A critical benchmark of good financial health is keeping your actual job costs within 2% of projected job costs. This requires the close cooperation of all departments and the willingness to follow these essential guidelines:

Financial

  • Develop rock-solid definitions of job costs versus overhead costs. Be absolutely consistent in how you record and track these in every financial report, from job-specific reports to company profit and loss (P&L) statements.
  • Produce accurate and timely job cost reports at least weekly for large projects and immediately following small jobs. Compare actual costs to budgeted costs and adjust as needed.
  • Integrate job cost reporting with your company-wide accounting system. Both should be accurate and consistent.
  • Bill promptly and precisely. Slow or sloppy billing can curb your ability to make full collections at the end of the job.
  • Perform job “autopsies” as a team. Encourage employees to identify where the company might have lost money and where it might improve.
  • Sales and Estimating

  • Give prospective clients realistic budget ranges, rather than those you can't meet or that pressure you to reduce prices.
  • Manage time wisely. Never feel rushed to sell or to assemble an estimate or contract without giving proper consideration.
  • Give allowances only when you absolutely must. Actual costs generally exceed allowances, so encourage or require clients to finalize all decisions before you begin work.
  • Base sales commissions on gross profit, not gross sales price. This method protects you when there are overruns and encourages salespeople to be accurate and accountable.
  • Require everyone who sells for the company to use the same estimating system.
  • Have a second person double-check every estimate. This is particularly critical when there are consistent overruns.
  • Bring production staff into the estimating process.

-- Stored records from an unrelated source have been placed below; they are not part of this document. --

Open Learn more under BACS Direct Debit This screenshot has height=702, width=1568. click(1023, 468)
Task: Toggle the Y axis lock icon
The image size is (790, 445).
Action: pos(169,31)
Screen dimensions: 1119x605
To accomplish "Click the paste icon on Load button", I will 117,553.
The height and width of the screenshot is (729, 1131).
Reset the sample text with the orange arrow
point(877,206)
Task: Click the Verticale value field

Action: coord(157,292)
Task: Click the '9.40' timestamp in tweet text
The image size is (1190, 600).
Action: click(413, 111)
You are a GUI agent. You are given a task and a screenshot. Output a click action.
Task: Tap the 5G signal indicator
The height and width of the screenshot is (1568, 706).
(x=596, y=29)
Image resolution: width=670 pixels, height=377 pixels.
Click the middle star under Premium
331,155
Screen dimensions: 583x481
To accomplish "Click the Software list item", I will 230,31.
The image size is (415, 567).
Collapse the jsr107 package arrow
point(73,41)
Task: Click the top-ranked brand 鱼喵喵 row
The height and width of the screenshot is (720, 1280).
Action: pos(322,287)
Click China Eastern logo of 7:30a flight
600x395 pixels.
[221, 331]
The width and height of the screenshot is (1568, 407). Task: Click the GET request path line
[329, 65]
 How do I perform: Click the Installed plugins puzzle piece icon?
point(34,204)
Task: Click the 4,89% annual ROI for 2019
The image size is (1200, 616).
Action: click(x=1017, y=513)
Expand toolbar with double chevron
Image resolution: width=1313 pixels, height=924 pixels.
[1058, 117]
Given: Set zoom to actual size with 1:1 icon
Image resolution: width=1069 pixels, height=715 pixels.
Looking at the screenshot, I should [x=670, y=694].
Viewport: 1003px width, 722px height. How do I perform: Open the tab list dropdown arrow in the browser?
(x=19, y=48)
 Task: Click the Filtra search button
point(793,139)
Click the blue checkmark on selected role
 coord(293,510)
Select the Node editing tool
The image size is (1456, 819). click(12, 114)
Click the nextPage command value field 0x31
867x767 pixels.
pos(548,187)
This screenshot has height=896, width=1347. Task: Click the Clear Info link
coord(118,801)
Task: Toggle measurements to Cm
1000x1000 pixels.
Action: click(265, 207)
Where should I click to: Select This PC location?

Have them give input on the plans, specs, and estimates before presenting anything to the client.
  • Get actual prices from subcontractors on jobs of any reasonable size.
  • In your contracts, include a clause allowing you to pass along significant and unexpected changes in the price of lumber or other heavily used commodities.
  • In your contracts, include a 5% to 15% contingency allowance.
  • Design

  • Have a second person double-check blueprints for accurate measurements and completion.
  • Include important job specification information in blueprints.
  • Standardize frequently used construction procedures. Field personnel will get better and faster with each project, and you'll minimize the problems associated with guesswork.
  • Production

  • Specify the allowable hours and expenses for field staff, and share this information with supervisors so they can monitor performance.
  • Document all change orders — and charge enough for them.
  • Reduce supply runs to an absolute rock-bottom minimum.
  • Manage subcontractors so that they work efficiently and cost you less. Have at least two subs in each major specialty, so that they keep their pencils sharp when they give you prices.
  • —Linda Case, CRA, is founder of Remodelers Advantage Inc., in Laurel, Md., a company providing business solutions through a network of experts and peers. 301.490.5620; [email protected];www.remodelersadvantage.com.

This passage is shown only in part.